Now, LM can go for long periods without vaping and not feel any discomfort. She thinks that vaping reduced her urge to fidget and snack on sweets and chocolate regularly during the day. LM finds the wide variety of sweet and fruity flavors pleasant, and loves to vape with her partner.
It was after about three months of periodical vaping that LM started to notice some significant changes. She stopped experiencing a sore throat in the mornings, and she no longer needed to cough of phlegm. Over the following months, these improvements have become even more pronounced.
In eight months of vaping, her tonsillitis sympyoms have remained at bay, and LM’s tonsilloliths are not causing as much trouble either. Moreover, she hasn’t suffered from any respiratory infections or common colds. While LM cannot pinpoint exactly why these amazing changes have happened, she definitely isn’t complaining.

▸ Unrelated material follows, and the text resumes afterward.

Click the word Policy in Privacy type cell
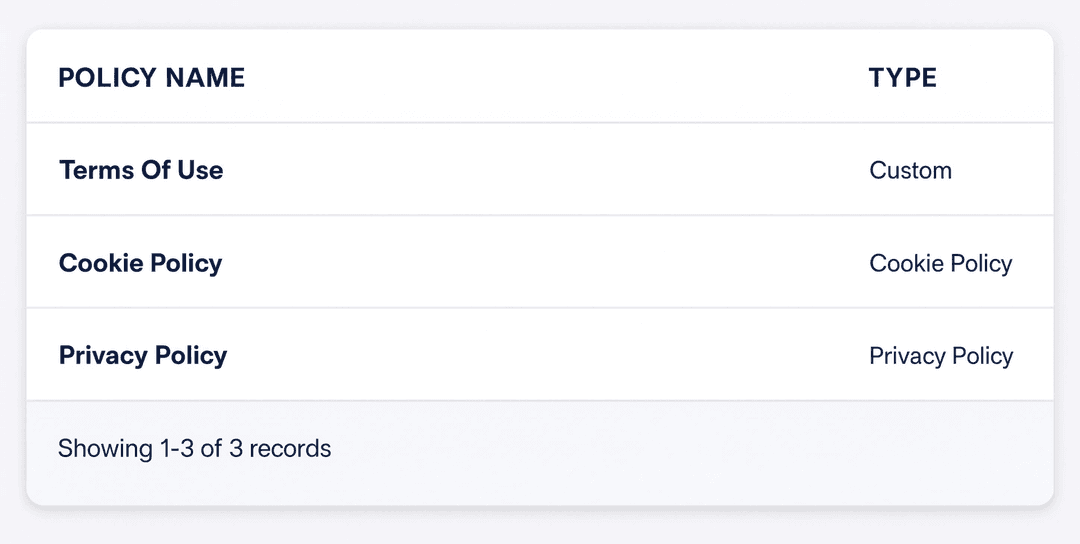Viewport: 1080px width, 544px height. pos(982,355)
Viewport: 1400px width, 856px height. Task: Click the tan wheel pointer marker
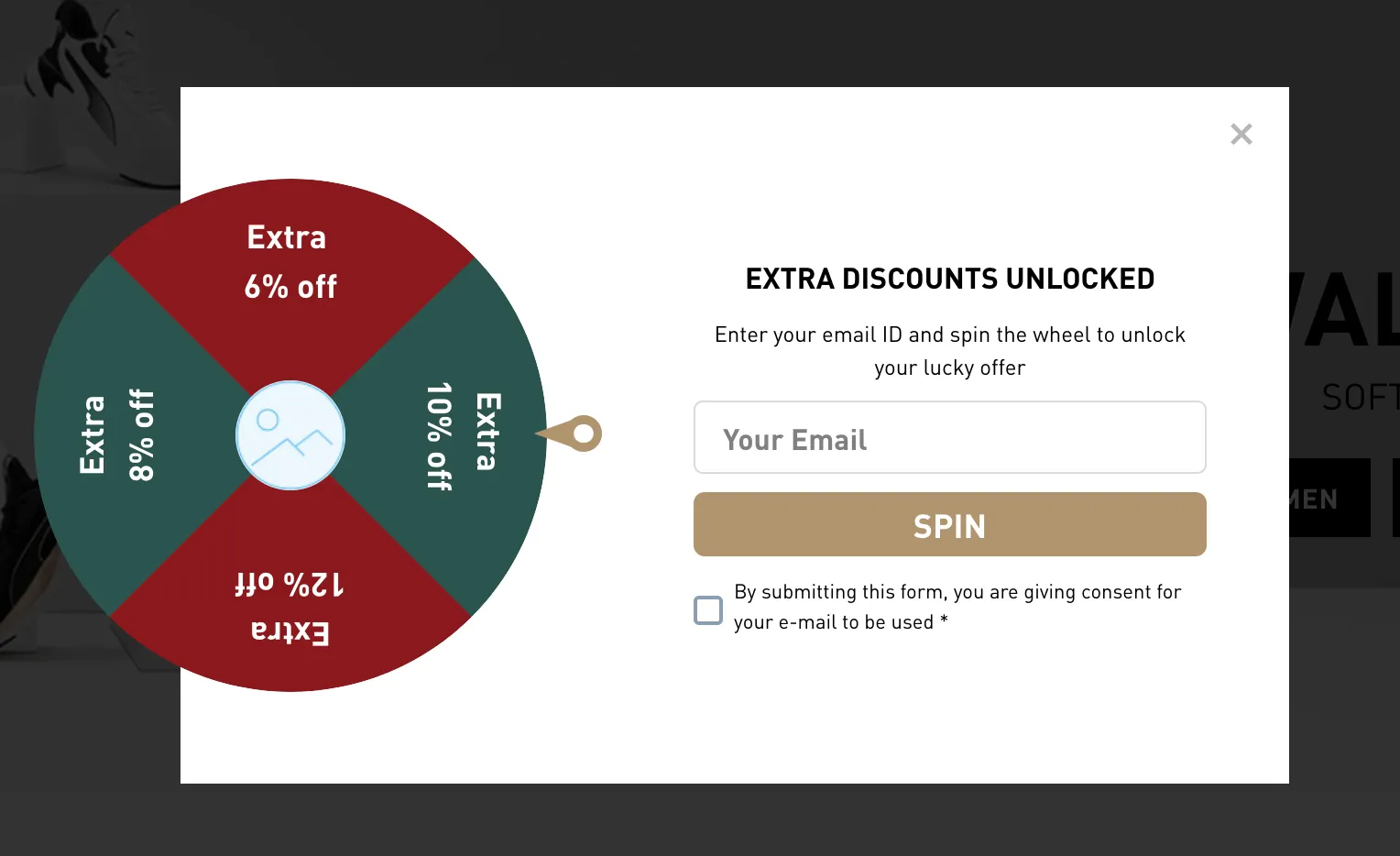[574, 433]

There are plenty of anecdotal stories from vapers about how quitting smoking and starting vaping has improved their health – given how unhealthy and dangerous smoking is, this isn’t really a surprise. However, these anecdotes aren’t rooted in science and, on the surface, would seem to have more to do with stopping smoking than beginning to vape.
However, unlike most pro-vaping stories, LM comes from a unique background – she doesn’t smoke. Therefore, her unusual story is worth telling in a scientific journal.

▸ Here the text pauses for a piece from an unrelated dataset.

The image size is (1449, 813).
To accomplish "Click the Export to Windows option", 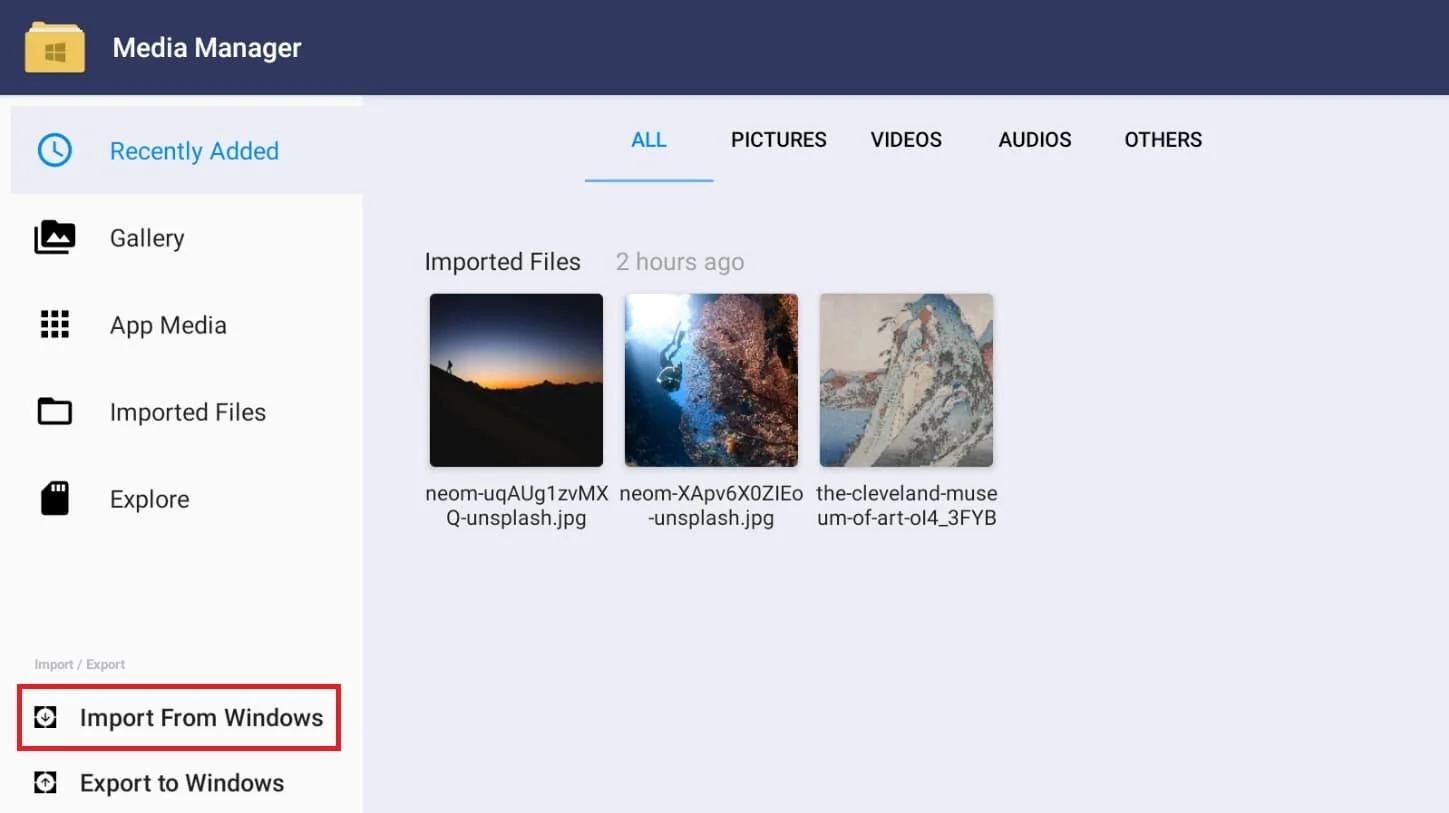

Miler and Hajek write that smoking “increases susceptibility to respiratory infections,” therefore any reduction in symptoms from switching to vaping would most likely be attributed to “smoking cessation.”
Not wanting to get carried away, Miler and Hajek explain the possibilities of coincidence in experiencing health improvements after starting to vape. However, the two have come up with an intriguing hypothesis.
They suggest that propylene glycol (PG), a common ingredient used in e-liquids, may have stifled a microbial stain giving LM issues. They also point out that nicotine’s anti-inflammatory properties could also have played a soothing role, although they added that LM typically uses nicotine-free products.
We know that PG has antimicrobial properties, although the authors clarified that we are unsure as to whether EC aerosols produce the same effect. Therefore, Miler and Hajek have proposed a study.
To better understand if PG and e-cigarettes can treat tonsillitis, test a group of non-smokers with recurrent throat infections, by getting them to vape nicotine-free e-liquid. This would eliminate the anti-inflammatory factor of nicotine, and help determine if LM’s story was purely anecdotal and coincidence, or if others could benefit.